By clicking on the number in the column _N, we can look at the constructed optimally functionally enriched network associated to an IC component.

For this tutorial we will focus on the network constructed for IC5 of OVCA_dataset. There are 69 genes at the PLUS_N and p-value = 0. The network looks like this:

The brighter a node is, the larger its weight in the metagene (i.e its contribution to the metagene) is.

The graph looks slightly crowded, with CDK1 in the center. Additionally we can see genes as MYBL2, E2F1, CCNB1, AURKA and others, which are involved in the cell cycle, either directly controlling it or playing a crucial role in associated processes. In previous tutorials, using metagene annotation tools, we have identified, that genes from our IC5 component are associated with the process of cell cycle. Using OFTEN we can observe meaningful interactions among these genes. This network is interactive and the user can pull the nodes and zoom-in to take a closer look.

The score

By clicking on the number in the column PLUS_SC for the IC5 we will find the following figure, representing the percolation score for the number of genes inside IC5.

Note : The networks are stored as .xgmml files and can be opened with appropriate softwares (e.g. Cytoscape).

Displaying different types of interactions with Cytoscape

When you open the .xgmml file in Cytoscape, there is an option to highlight different types of PPI interactions. By changing the ‘Line Type’ parameter in the ‘Style’ window, which defines the appearance of edges, and assigning it to the ‘interaction’ column, we can display different types of PPI interactions.
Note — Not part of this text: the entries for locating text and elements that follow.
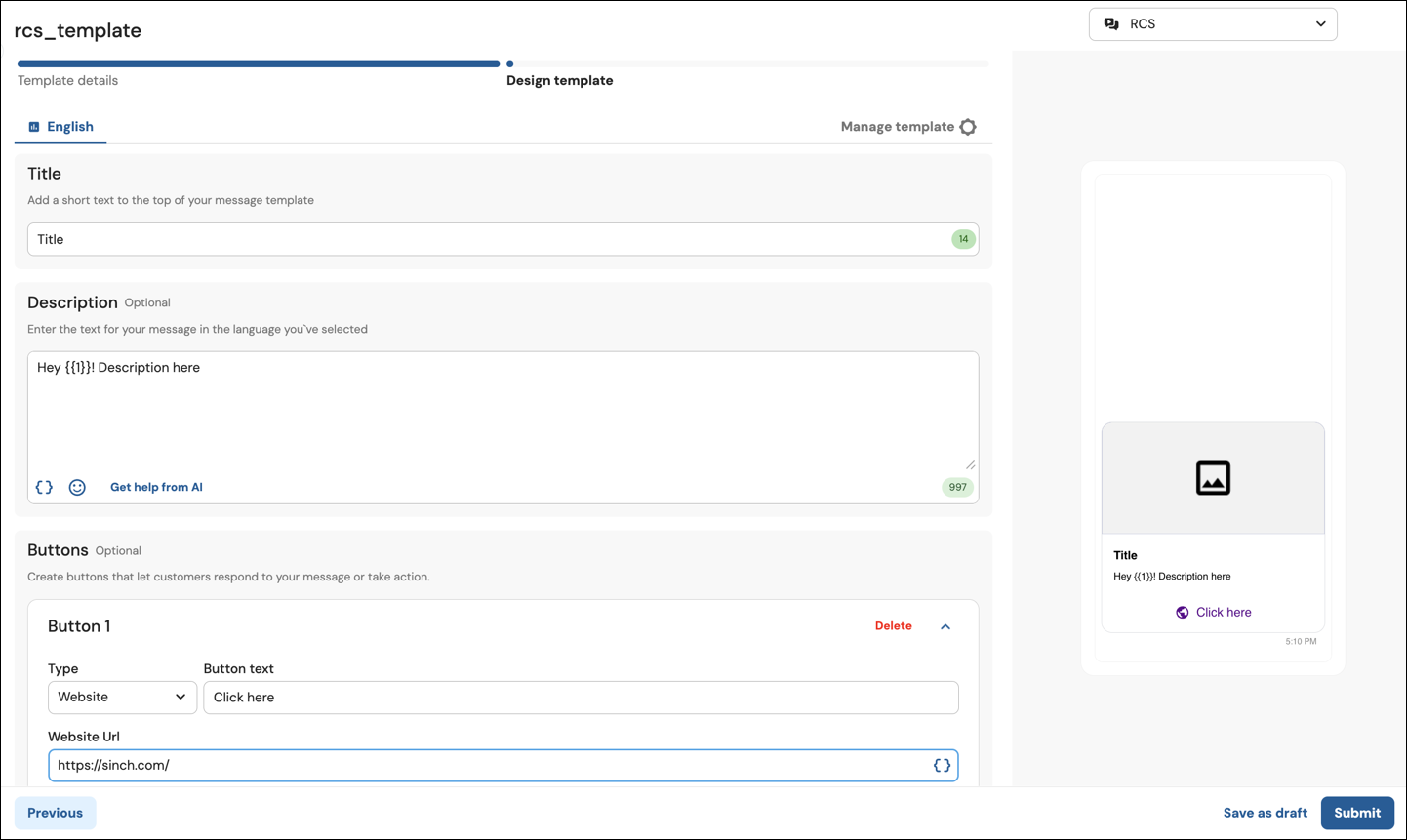Click the image placeholder icon in the preview
Image resolution: width=1407 pixels, height=840 pixels.
click(1212, 478)
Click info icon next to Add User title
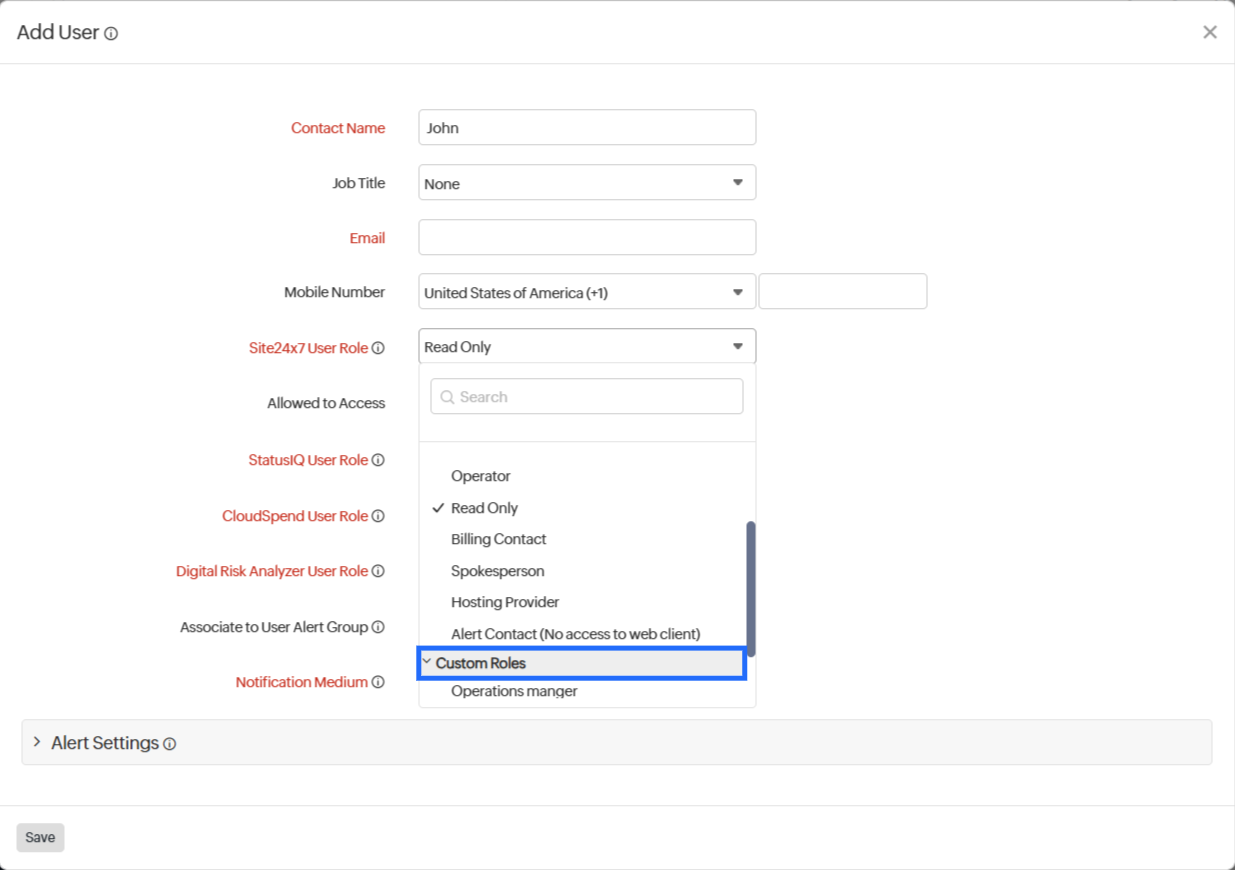This screenshot has height=870, width=1235. tap(111, 34)
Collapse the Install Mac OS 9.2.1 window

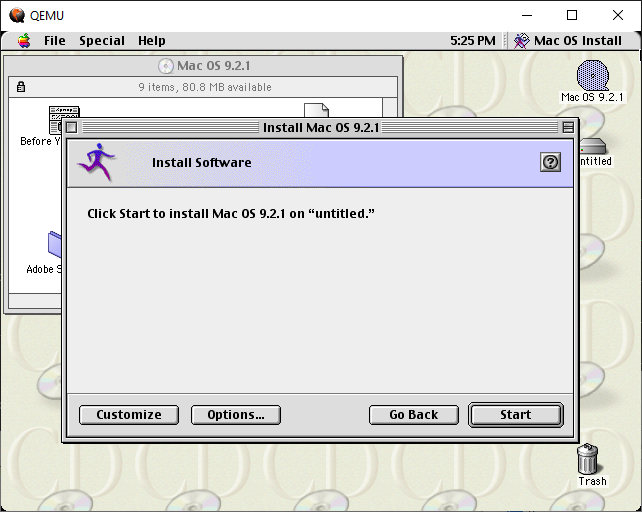(x=568, y=127)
For instance, ‘in_vitro;in_vivo;yeast_2-hybrid’ corresponds to high-confidence interactions since the proteins of interest were found to interact in vivo, in vitro and in yeast two-hybrid molecular screenings. On the contrary, ‘yeast_2-hybrid’ corresponds to low-confidence interations. Highlighting these different types of interactions may be important to thoroughly analyse the OFTEN network.

This is how our IC5_plus OFTEN network with modified representation of edges looks like. We chose to represent ‘in_vitro;in_vivo;yeast_2-hybrid’ interactions with vertical slashes, ‘yeast_2-hybrid’ interactions with sine waves, and ‘in_vitro;in_vivo’ interactions with solide lines.